Print, exactly and with no pictures, the line containing "You are a GUI" and each line after it to the end of the entries below.

Stored items:
---+---

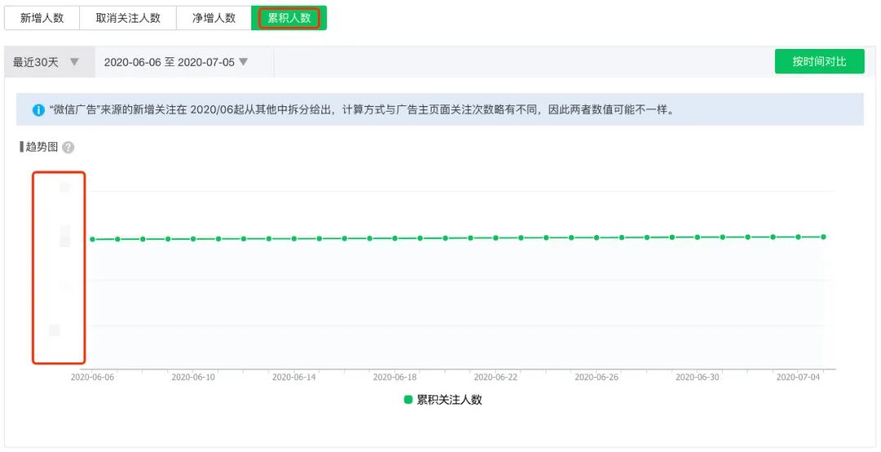Select the data point above 2020-06-30
Image resolution: width=881 pixels, height=452 pixels.
point(697,237)
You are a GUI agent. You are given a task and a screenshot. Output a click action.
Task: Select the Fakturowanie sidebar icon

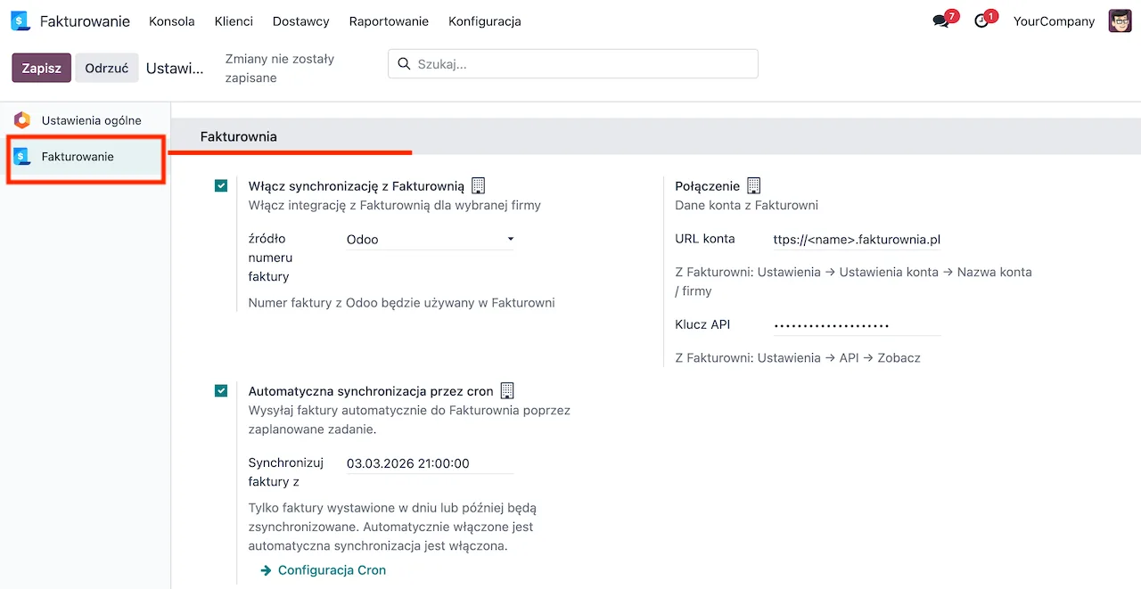pos(21,156)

---+---

• Task solution:
You are a GUI agent. You are given a task and a screenshot. Output a click action.
Task: Select the Fakturowanie sidebar icon

pos(21,156)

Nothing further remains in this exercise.